I am a convert to the Church of Jesus Christ of Latter-day Saints, and I am mixed. My father is black and my mother is white. Sometimes I get questions like, “Why on earth would you be a member of this church?” because I’m a woman. But I also get such questions because of my racial background.
When I was 19 years old, I read the Book of Mormon, prayed about it, and gained an answer through the Holy Ghost that it is in fact scripture, to be used alongside the Bible. It wasn’t until after I was baptized that I found out that there had been issues with blacks receiving the priesthood, and I was MAD. Some of the explanations given for this from people around me included the assertion that blacks were somehow cursed as a race. I didn’t want anyone telling me I was cursed. I already had to deal with the fact that for years it was practically unforgivable (not to mention illegal) for my parents to get married – now I have to deal with curses?

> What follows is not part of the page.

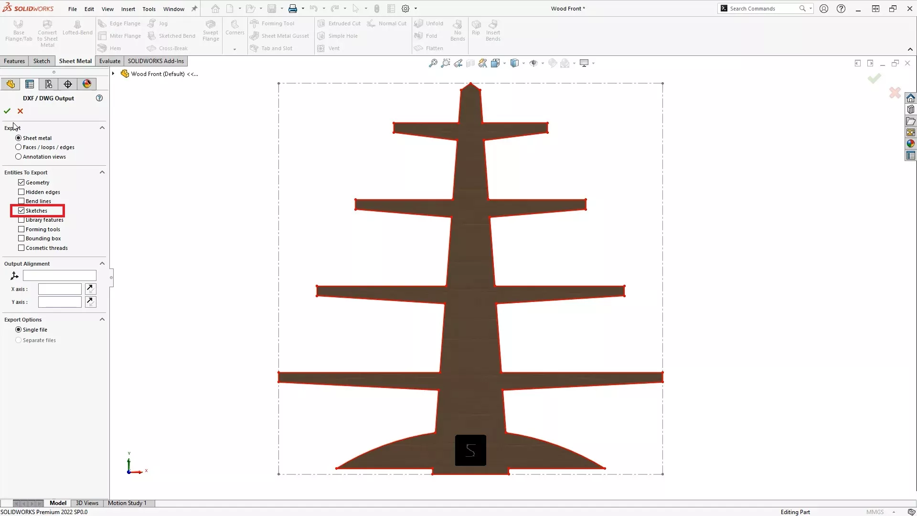Open DXF/DWG Output help question mark

99,98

I didn’t want to read the Book of Mormon anymore. I sought answers from some of my friends who were seemingly knowledgeable about the gospel, but none of their answers were satisfying.
I decided that I had to take the issue back to the Lord.

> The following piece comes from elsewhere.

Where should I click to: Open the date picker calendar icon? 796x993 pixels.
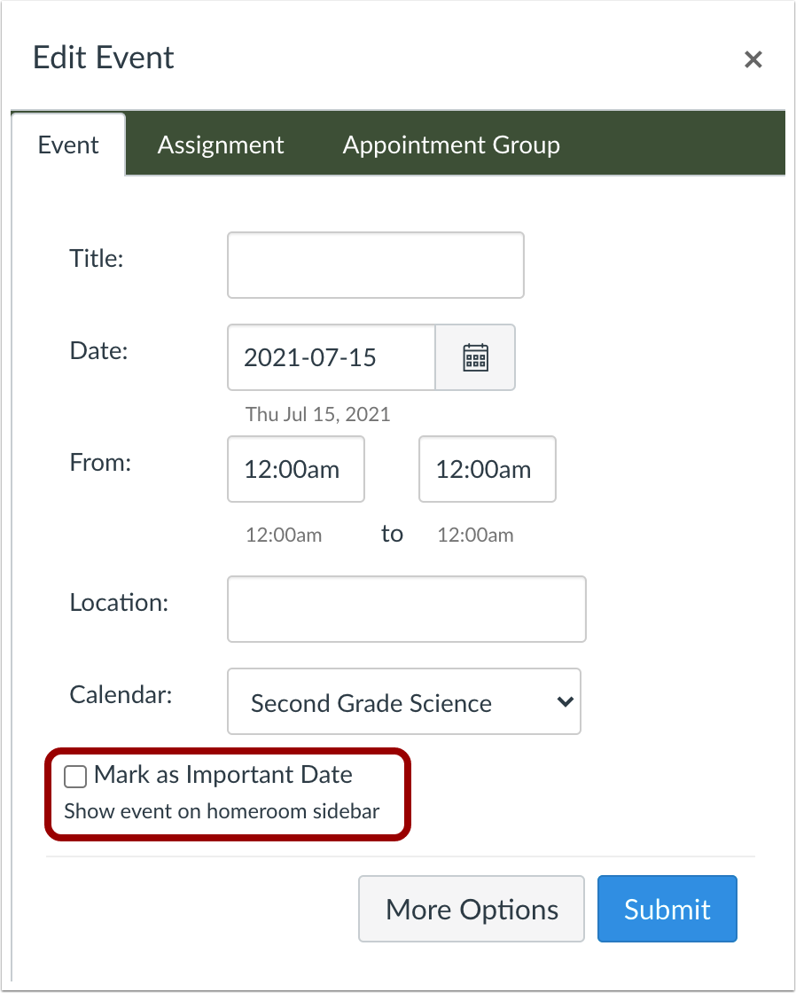click(476, 357)
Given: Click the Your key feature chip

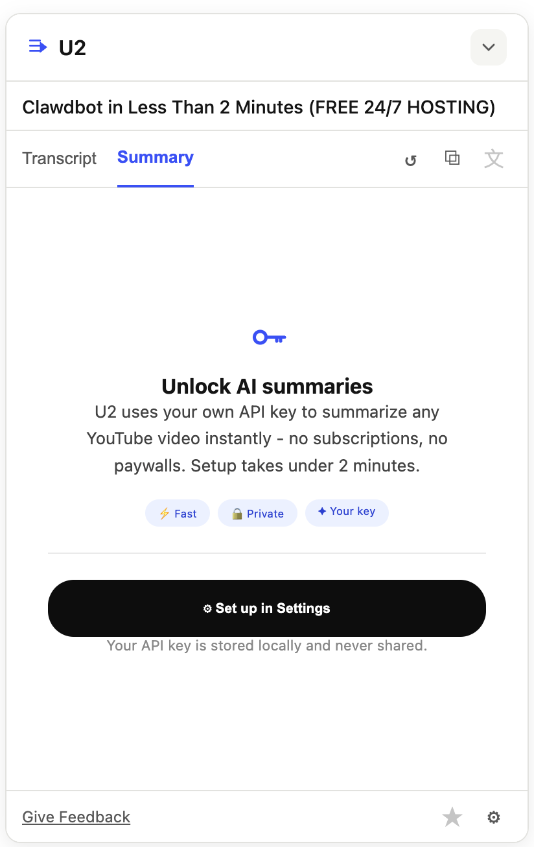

For days, I asked God to help me to understand the issue, to have answers. No answers came. But I knew with my whole heart that God answers prayers, so I spent time pondering on what I needed to know.

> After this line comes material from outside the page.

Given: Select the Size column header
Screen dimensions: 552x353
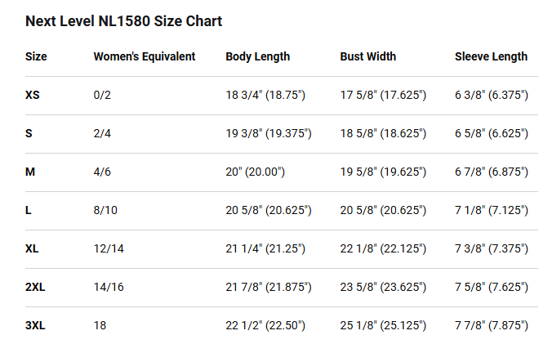Looking at the screenshot, I should point(36,56).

It came down to this: I know, by the power of the Holy Ghost, that the Book of Mormon is true, and that Joseph Smith is a prophet. If those things are true, then at some point I felt God would help me to understand the priesthood issues. I had to let them go temporarily so it wouldn’t be a stumbling block in my spiritual growth.
Every now and then I took the issue “off the shelf” to study and pray about it. In the end, God answered my prayers with knowledge and understanding that resolved this issue for me permanently. Like Peter, I can say that “of a truth I perceive that God is no respecter of persons: But in every nation he that feareth him, and worketh righteousness, is accepted with him” (Acts 10:34-35). God truly does not love any group of His children more than another.
I do not regret one moment of the 10 years I have spent as a member of this Church, and I feel no shame in it. As a woman of color I feel blessed every day to have the deep understanding of my worth and value in the sight of God that has come as a result of my membership in the Church. I wish everyone could come to where I worship and see the American, Haitian, Jamaican, Dominican, Canadian, Polynesian, and Brazilian (to name a few) brothers and sisters working together in love, all unified by a testimony of the gospel of Jesus Christ and the priesthood power that is now available to all people. Priesthood power that is now available to all people.